Mozilla Thunderbird is a free,[3] open source, cross-platform email, news and chat client developed by the Mozilla Foundation.
The project strategy was modeled after Mozilla Firefox, a project aimed at creating a web browser. On December 7, 2004, version 1.0 was released, and received over 500,000 downloads in its first three days of release, and 1,000,000 in 10 days.[4][5]
On July 6, 2012 Mozilla announced dropping priority for Thunderbird, pointing out that continuous effort to extend its set of features remained mostly fruitless. New development model is based on Mozilla offering only "Extended Support Release" process, which delivers security maintenance updates, while allowing community to take over making big changes.[6][7]


Thunderbird is an email, newsgroup, news feed and chat (XMPP, IRC, Twitter) client. The vanilla version is not a personal information manager, although the Mozilla Lightning extension adds PIM functionality. Additional features, if needed, are often available via other extensions.

## Given material:
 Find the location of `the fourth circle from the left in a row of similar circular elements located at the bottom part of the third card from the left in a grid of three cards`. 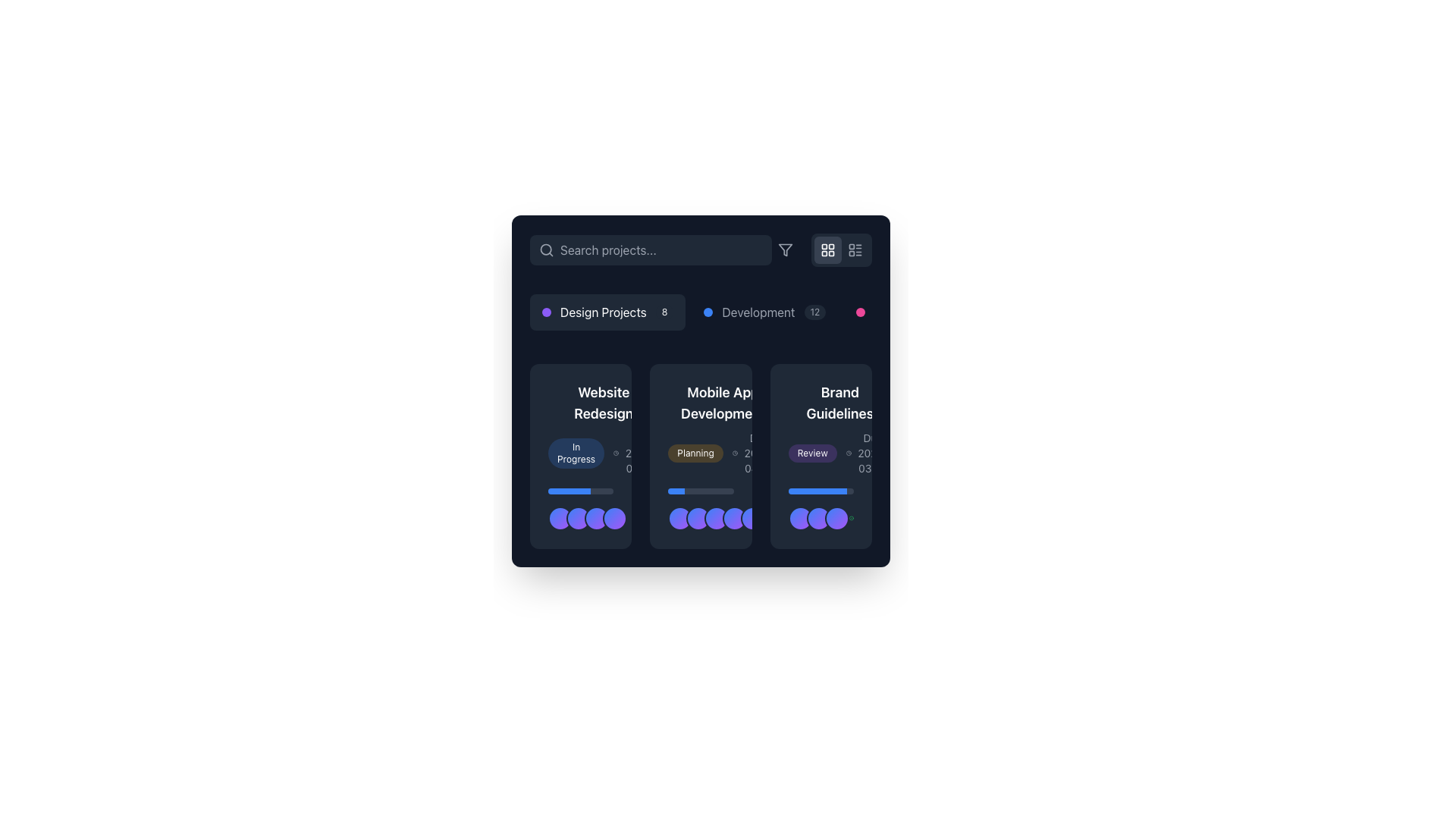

## Stated exercise 1:
Do the following statements agree with the Thunderbird passage? Answer yes or no for each, quoting the words of the passage that decide it.
(a) Version 1.0 was released on December 7, 2004.
(b) The vanilla version of Thunderbird is a personal information manager.
(c) Thunderbird reached 1,000,000 downloads within its first three days of release.
## Stated exercise 2:
Carry on the Thunderbird passage from the point where it stops.

## Written reply 1:
(a) Yes: "On December 7, 2004, version 1.0 was released"
(b) No: "The vanilla version is not a personal information manager"
(c) No: "received over 500,000 downloads in its first three days of release, and 1,000,000 in 10 days"

## Written reply 2:
Message management

Thunderbird can manage multiple email, newsgroup and news feed accounts and supports multiple identities within accounts. Features like quick search, saved search folders ("virtual folders"), advanced message filtering, message grouping, and labels help manage and find messages. On Linux-based systems, system mail (movemail) accounts are supported. A still unsolved problem regards the possibility to archive email messages on disk. When exporting a message, by saving or dragging and dropping, the timestamp of the exported file given by Thunderbird is that of the moment in which the file was exported. For archiving reasons it would be necessary that exported file had the timestamp corresponding to the moment in which it was sent or received.

Junk filtering

Thunderbird incorporates a Bayesian spam filter, a whitelist based on the included address book, and can also understand classifications by server-based filters such as SpamAssassin.[8]

Extensions and themes

Extensions allow the addition of features through the installation of XPInstall modules (known as "XPI" or "zippy" installation) via the add-ons website which also features an update functionality to update the extensions. An example of a popular extension is Lightning, which adds calendar functionality to Thunderbird.
Thunderbird supports a variety of themes for changing its overall look and feel. These packages of CSS and image files can be downloaded via the add-ons website at Mozilla Add-ons.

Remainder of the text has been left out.